Am I missing any other configurations that I need to set?

Our Google Search Console shows that discuss.grakn.ai could still not be crawled because it is blocked by robots.txt - see screenshot below.

Thanks in advance for the help!!!

Admin -> Settings -> Enable Robots.txt

Your Forum Roboy file is allowed: https://discuss.grakn.ai/robots.txt

Login to Google Webmaster Tools and check: https://www.google.com/webmasters/tools/robots-testing-tool

Out of the box with all defaults this works totally fine, did you modify these settings when you originally installed?

The robots.txt file has this text in the middle, so it might have problems with crawlers:

User-agent: *
Disallow: /
Noindex: /

Google is indexing pages though:
https://www.google.com/search?q=site%3Ahttps%3A%2F%2Fdiscuss.grakn.ai%2F&num=100

It might be that Googlebot is looking at your Google-specific rules and Webmaster Tools is warning you about the wildcard.

(I’m not sure what settings result in that robots.txt output.)

Yes.

  1. Access: https://discuss.grakn.ai/admin/customize/robots

  2. Remove:

    User-agent: *
    Disallow: /
    Noindex: /

  3. Go to Google Webmaster Tools: https://www.google.com/webmasters/tools/robots-testing-tool

Choose a verified property and submit robots.txt again to Google.

I think it should work.

Finally, removing the following block fixed the problem.

User-agent: *
Disallow: /
Noindex: /

Thank you so much, @j127 and @tohaitrieu!!!

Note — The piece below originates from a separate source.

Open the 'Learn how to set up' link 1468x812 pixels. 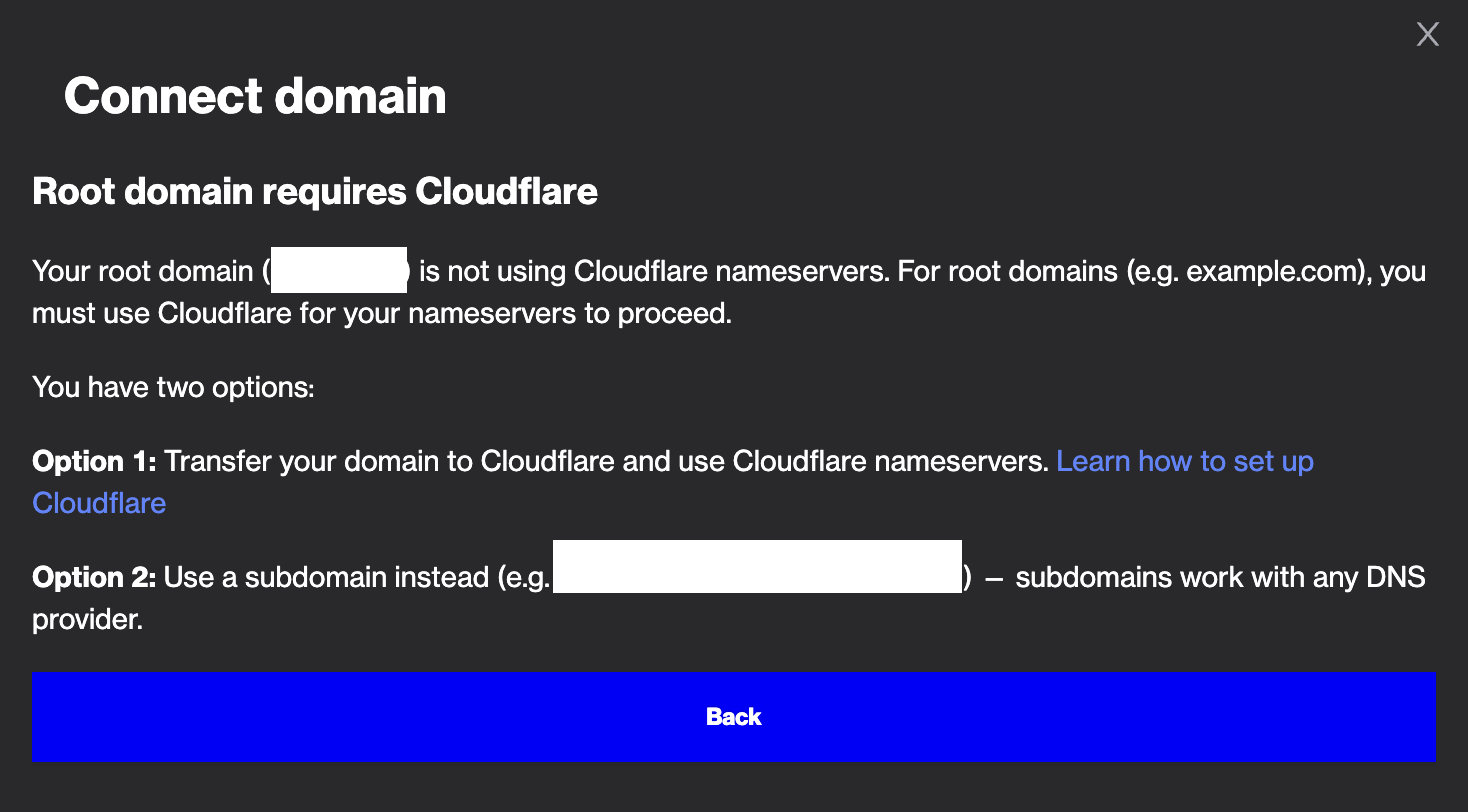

Google Search Console now shows that discuss.grakn.ai is queued up for indexing.

Cheers!

I’m very unclear how you ended up in this state. Did you change default site settings related to crawling?

I’m also unclear how we ended up in the above state, @codinghorror. I’ve been the admin of the site for the past year and I did not change anything related to stuff above. I do remember not doing an upgrade for very long, and then did one shortly before the above issue started occurring, but I don’t know if that’s related.